--- START ---

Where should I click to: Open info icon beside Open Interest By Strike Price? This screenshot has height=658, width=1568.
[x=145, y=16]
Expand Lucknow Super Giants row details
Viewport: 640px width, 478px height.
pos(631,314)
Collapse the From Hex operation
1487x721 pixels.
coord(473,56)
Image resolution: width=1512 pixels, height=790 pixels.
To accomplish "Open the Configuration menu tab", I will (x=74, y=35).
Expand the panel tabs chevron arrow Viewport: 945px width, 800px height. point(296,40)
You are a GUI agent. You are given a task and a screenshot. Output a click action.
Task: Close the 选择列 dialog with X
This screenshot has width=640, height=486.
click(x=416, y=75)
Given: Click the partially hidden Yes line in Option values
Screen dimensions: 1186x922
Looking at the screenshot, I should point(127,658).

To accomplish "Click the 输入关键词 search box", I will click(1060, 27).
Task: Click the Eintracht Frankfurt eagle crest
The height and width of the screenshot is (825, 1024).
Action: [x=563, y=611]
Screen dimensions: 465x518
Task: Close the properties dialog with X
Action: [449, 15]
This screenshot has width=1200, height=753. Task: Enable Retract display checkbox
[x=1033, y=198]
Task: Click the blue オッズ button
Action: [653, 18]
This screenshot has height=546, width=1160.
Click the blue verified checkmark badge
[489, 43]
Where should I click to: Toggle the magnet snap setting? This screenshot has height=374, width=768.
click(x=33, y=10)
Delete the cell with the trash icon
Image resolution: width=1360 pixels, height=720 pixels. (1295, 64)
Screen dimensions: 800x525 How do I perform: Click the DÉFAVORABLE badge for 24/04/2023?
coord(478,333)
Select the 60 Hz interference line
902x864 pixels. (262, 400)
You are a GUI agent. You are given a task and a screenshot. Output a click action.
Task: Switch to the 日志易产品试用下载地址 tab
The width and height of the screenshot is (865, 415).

--- END ---

**Task item:**
All that should be returned is the run of lines from the one with "Task: Click the Eintracht" to the last line of the material above, copied exactly.

**Task result:**
Task: Click the Eintracht Frankfurt eagle crest
The height and width of the screenshot is (825, 1024).
Action: [x=563, y=611]
Screen dimensions: 465x518
Task: Close the properties dialog with X
Action: [449, 15]
This screenshot has width=1200, height=753. Task: Enable Retract display checkbox
[x=1033, y=198]
Task: Click the blue オッズ button
Action: [653, 18]
This screenshot has height=546, width=1160.
Click the blue verified checkmark badge
[489, 43]
Where should I click to: Toggle the magnet snap setting? This screenshot has height=374, width=768.
click(x=33, y=10)
Delete the cell with the trash icon
Image resolution: width=1360 pixels, height=720 pixels. (1295, 64)
Screen dimensions: 800x525 How do I perform: Click the DÉFAVORABLE badge for 24/04/2023?
coord(478,333)
Select the 60 Hz interference line
902x864 pixels. (262, 400)
You are a GUI agent. You are given a task and a screenshot. Output a click action.
Task: Switch to the 日志易产品试用下载地址 tab
The width and height of the screenshot is (865, 415).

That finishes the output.